**RECORDS PROVIDED**.
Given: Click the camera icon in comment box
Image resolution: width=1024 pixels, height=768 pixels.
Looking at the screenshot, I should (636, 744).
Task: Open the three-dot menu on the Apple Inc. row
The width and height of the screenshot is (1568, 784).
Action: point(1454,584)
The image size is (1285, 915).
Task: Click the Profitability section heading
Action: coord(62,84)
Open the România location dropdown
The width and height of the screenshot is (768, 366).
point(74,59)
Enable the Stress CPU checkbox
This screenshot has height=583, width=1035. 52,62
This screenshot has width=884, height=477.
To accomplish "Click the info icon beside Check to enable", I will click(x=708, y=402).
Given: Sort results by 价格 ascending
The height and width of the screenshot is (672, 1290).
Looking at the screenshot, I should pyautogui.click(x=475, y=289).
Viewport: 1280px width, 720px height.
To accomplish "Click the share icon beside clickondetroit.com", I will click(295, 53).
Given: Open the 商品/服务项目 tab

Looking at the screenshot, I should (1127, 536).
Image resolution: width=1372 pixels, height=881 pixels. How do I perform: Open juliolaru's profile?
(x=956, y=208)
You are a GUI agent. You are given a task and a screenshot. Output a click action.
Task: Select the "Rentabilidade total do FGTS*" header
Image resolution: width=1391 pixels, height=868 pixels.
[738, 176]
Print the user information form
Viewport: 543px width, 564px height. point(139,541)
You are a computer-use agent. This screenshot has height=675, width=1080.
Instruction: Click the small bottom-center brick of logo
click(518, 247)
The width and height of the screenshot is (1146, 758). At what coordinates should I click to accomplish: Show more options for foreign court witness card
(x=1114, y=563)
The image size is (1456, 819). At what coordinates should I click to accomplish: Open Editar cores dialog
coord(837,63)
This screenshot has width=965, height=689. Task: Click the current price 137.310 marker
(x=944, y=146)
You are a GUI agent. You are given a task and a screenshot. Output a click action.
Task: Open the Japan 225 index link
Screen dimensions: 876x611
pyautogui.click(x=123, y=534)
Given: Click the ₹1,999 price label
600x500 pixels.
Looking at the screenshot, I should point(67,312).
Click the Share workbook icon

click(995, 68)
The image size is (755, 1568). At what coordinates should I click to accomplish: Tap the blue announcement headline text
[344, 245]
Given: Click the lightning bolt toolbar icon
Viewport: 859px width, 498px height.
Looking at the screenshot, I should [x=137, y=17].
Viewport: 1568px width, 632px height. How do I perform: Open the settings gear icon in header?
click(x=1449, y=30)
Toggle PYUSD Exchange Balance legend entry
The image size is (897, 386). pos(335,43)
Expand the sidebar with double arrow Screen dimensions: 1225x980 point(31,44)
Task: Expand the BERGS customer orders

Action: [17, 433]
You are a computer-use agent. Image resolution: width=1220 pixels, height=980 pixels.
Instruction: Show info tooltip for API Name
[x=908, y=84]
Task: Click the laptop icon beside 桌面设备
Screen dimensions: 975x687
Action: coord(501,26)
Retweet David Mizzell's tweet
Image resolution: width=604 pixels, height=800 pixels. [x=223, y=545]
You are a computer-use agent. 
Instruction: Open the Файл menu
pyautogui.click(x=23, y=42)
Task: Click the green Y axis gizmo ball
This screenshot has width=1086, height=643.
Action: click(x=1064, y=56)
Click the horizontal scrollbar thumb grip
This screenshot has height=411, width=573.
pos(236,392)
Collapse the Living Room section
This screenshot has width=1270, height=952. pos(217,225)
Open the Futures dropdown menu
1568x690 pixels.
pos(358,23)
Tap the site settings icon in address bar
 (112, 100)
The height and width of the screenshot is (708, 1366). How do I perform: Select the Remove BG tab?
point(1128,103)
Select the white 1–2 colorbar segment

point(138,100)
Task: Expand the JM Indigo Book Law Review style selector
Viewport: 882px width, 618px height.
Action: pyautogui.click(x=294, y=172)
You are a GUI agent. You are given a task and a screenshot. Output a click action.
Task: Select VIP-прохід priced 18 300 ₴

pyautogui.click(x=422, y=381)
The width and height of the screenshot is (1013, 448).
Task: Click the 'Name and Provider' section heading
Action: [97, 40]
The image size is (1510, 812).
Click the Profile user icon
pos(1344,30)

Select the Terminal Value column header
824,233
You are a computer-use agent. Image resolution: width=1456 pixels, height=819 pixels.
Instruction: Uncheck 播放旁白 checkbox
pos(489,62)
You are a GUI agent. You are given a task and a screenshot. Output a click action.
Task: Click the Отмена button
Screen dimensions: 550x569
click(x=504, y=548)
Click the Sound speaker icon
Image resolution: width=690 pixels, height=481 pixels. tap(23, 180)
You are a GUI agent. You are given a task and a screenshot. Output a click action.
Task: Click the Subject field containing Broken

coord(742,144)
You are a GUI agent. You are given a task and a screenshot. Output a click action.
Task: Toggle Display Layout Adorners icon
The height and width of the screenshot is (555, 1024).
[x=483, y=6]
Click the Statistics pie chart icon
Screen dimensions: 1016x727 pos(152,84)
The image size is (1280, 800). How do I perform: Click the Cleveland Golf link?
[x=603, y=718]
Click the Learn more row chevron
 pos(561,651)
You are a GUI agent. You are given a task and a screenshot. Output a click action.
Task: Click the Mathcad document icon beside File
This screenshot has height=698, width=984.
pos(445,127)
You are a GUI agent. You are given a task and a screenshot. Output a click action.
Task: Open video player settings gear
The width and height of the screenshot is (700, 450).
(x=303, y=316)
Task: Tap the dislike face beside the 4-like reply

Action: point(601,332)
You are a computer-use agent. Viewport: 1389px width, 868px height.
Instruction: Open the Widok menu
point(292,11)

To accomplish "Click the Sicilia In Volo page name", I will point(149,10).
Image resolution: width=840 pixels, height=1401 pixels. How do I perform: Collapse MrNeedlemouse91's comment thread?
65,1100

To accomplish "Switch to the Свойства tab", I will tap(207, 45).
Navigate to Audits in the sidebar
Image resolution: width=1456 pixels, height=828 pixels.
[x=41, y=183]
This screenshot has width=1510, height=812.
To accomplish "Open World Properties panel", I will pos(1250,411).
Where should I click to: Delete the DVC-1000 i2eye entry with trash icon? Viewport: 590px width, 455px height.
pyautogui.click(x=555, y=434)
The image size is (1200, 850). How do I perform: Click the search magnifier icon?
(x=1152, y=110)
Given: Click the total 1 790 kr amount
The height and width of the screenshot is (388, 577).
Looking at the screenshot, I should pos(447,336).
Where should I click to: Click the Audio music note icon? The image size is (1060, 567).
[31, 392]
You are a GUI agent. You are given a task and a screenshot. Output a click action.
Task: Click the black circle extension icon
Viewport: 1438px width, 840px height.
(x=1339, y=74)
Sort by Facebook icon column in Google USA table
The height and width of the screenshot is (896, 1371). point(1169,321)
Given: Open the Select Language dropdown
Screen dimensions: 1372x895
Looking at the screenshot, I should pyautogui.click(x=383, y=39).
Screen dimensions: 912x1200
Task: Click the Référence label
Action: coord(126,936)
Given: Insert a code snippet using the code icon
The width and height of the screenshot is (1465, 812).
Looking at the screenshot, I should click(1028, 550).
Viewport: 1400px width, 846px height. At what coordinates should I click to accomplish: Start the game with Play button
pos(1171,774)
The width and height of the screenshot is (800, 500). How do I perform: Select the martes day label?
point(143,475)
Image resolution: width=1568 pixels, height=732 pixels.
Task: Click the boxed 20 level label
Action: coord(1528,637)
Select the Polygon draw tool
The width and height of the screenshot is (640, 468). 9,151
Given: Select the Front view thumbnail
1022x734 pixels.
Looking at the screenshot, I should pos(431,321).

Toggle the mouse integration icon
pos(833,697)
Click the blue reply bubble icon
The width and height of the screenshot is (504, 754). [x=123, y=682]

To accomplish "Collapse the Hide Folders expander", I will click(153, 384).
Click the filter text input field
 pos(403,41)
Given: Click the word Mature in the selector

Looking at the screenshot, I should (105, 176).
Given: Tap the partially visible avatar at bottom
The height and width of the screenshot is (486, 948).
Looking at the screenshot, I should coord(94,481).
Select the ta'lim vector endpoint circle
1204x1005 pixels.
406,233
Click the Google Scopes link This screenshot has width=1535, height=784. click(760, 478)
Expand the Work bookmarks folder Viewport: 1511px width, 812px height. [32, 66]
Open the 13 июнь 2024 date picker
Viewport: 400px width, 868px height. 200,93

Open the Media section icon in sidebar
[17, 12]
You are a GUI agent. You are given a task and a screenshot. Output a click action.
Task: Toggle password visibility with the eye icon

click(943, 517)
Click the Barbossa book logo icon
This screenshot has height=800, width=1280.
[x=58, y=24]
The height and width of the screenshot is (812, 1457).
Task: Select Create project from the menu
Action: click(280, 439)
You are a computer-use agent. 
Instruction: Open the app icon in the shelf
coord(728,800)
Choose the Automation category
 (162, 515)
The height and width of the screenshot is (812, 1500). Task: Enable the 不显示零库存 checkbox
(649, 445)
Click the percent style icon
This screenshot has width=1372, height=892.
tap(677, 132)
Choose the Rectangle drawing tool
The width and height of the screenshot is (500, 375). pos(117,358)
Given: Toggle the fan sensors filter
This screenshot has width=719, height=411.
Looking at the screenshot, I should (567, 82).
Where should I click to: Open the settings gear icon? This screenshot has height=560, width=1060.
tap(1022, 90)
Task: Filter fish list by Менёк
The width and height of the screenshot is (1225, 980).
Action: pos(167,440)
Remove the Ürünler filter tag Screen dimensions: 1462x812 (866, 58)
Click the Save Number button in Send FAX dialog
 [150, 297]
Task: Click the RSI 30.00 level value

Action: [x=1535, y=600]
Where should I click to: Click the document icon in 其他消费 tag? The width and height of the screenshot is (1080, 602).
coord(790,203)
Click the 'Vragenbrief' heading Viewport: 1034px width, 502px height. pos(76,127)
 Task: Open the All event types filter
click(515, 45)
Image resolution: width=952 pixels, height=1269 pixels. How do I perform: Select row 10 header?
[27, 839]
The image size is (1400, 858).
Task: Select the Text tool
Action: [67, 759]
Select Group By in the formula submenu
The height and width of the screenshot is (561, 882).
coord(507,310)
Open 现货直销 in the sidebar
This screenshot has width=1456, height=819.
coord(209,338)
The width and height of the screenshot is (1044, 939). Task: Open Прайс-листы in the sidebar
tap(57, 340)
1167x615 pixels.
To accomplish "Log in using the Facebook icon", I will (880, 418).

**WORK TO COMPLETE**. Reproduce word for word the stretch of lines from the one containing "Expand the sidebar" through the one containing "This screenshot has width=1270, height=952.", and nothing else.

**WRITTEN SOLUTION**.
Expand the sidebar with double arrow Screen dimensions: 1225x980 point(31,44)
Task: Expand the BERGS customer orders

Action: [17, 433]
You are a computer-use agent. Image resolution: width=1220 pixels, height=980 pixels.
Instruction: Show info tooltip for API Name
[x=908, y=84]
Task: Click the laptop icon beside 桌面设备
Screen dimensions: 975x687
Action: coord(501,26)
Retweet David Mizzell's tweet
Image resolution: width=604 pixels, height=800 pixels. [x=223, y=545]
You are a computer-use agent. 
Instruction: Open the Файл menu
pyautogui.click(x=23, y=42)
Task: Click the green Y axis gizmo ball
This screenshot has width=1086, height=643.
Action: click(x=1064, y=56)
Click the horizontal scrollbar thumb grip
This screenshot has height=411, width=573.
pos(236,392)
Collapse the Living Room section
This screenshot has width=1270, height=952. pos(217,225)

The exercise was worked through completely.